#### Work required:
Return every record below exactly as given, images excluded.

#### Screenshot grounding data:
■ ■ ■ ■ ■ ■ ■

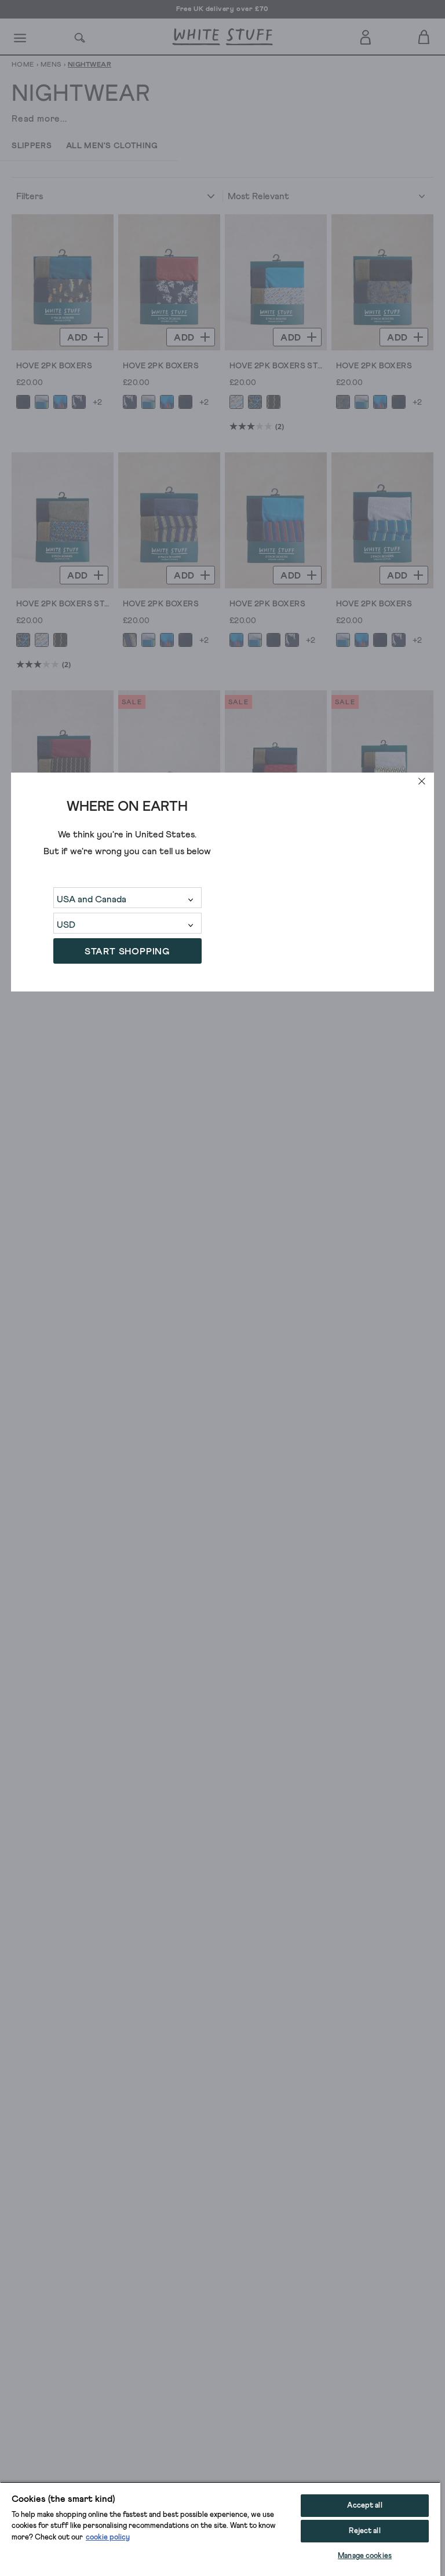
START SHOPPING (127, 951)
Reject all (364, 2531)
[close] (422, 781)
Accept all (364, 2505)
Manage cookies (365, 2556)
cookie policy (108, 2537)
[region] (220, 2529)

■ ■ ■ ■ ■ ■ ■

#### Task solution:
START SHOPPING (127, 951)
Reject all (364, 2531)
[close] (422, 781)
Accept all (364, 2505)
Manage cookies (365, 2556)
cookie policy (108, 2537)
[region] (220, 2529)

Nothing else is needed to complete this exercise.